At present, there is no reliable tool for predicting disease outcome in patients with rheumatoid arthritis (RA). We previously demonstrated an association between specific baseline biomarkers/clinical measures including matrix metalloproteinase-3 (MMP-3) and 2-year radiographic progression in patients with RA. This study further evaluates the predictive capability of these baseline variables with outcome extended over 8-years.

Methods

Fifty-eight of the original cohort (n = 118) had radiographic progression from baseline to mean 8.2-years determined using the van der Heijde modified Sharp method.
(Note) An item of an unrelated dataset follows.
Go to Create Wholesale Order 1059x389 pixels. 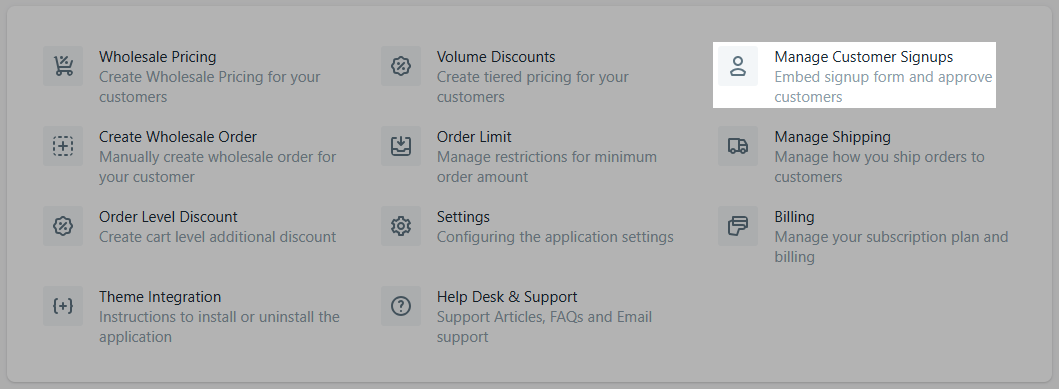click(178, 137)
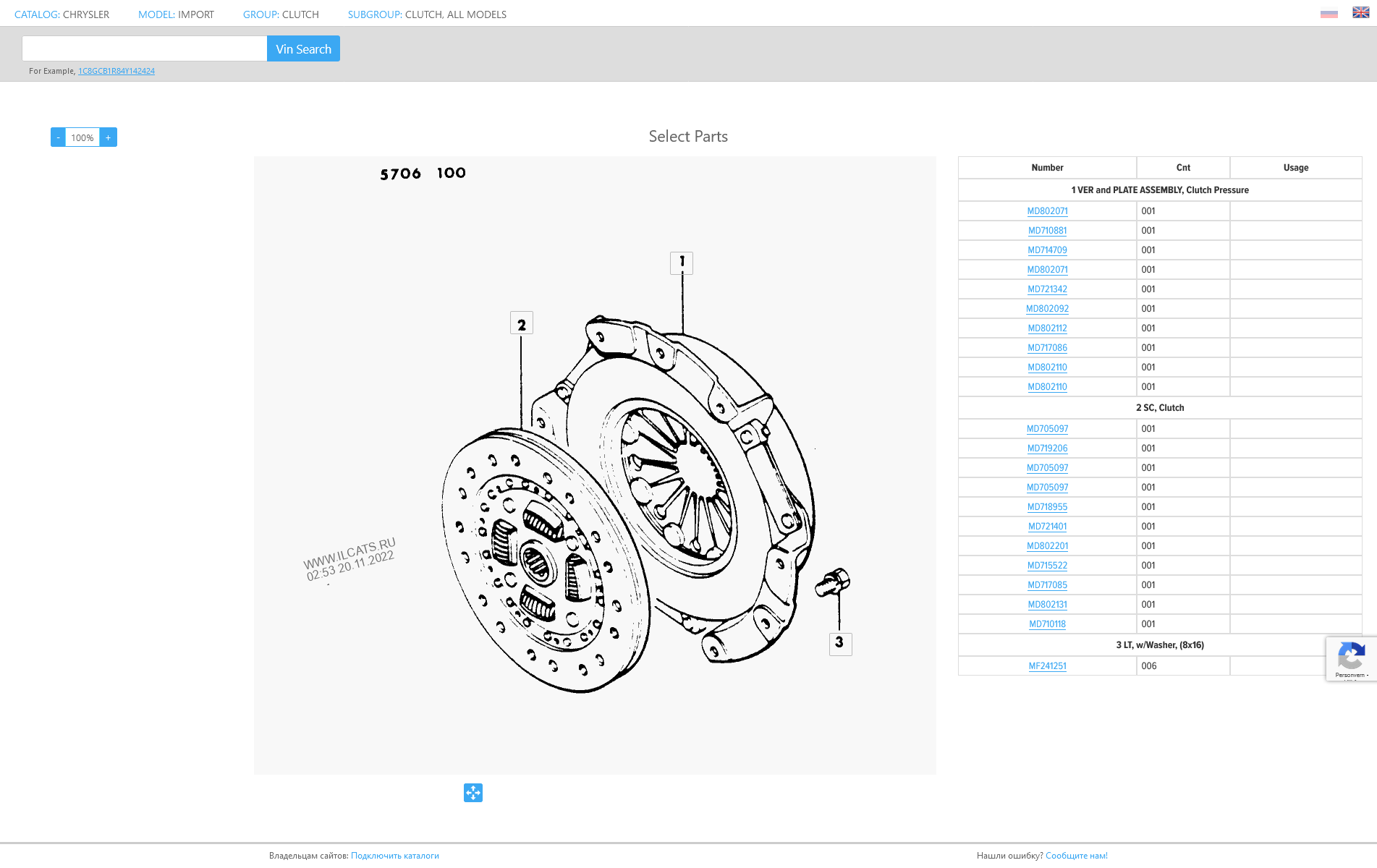Image resolution: width=1377 pixels, height=868 pixels.
Task: Select callout number 3 on the diagram
Action: [839, 643]
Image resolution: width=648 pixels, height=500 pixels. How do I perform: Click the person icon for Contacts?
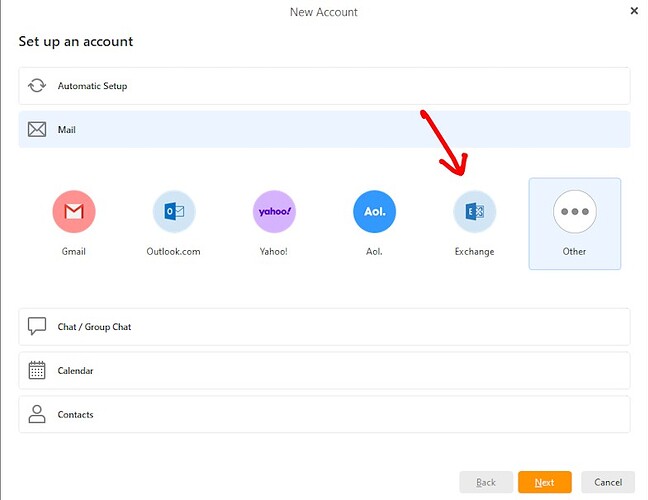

The contribution of each predictor variable towards radiographic progression was assessed with univariate and multivariate analyses.

Results

Traditional factors (including erythrocyte sedimentation rate, C-reactive protein, anti-cyclic citrullinated peptide (anti-CCP), and rheumatoid factor) and biomarkers of tissue destruction (including MMP-3, C-telopeptide of type II collagen, cartilage oligomeric matrix protein, and tissue inhibitor of metalloproteinase 1) measured at baseline were associated with radiographic progression at endpoint. Multivariate logistic regression identified anti-CCP seropositivity [OR 9.29, 95%CI: 2.29-37.64], baseline elevated MMP-3 [OR 8.25, 95%CI: 2.54-26.78] and baseline radiographic damage [OR 5.83, 95%CI: 1.88-18.10] as the strongest independent predictors of radiographic progression. A model incorporating these variables had a predictive accuracy of 0.87, assessed using the area under the receiver operating characteristic curve.

Conclusion

In our cohort with onset of RA symptoms < 2-years, multivariate analysis identified anti-CCP status and baseline MMP-3 as the strongest independent predictors of radiographic disease outcome at 8.2-years. This finding suggests determination of baseline MMP-3, in conjunction with traditional serologic markers, may provide additional prognostic information for patients with RA. Furthermore, these findings highlight the importance of continued research into a broad range of biomarkers as potential predictors of joint damage.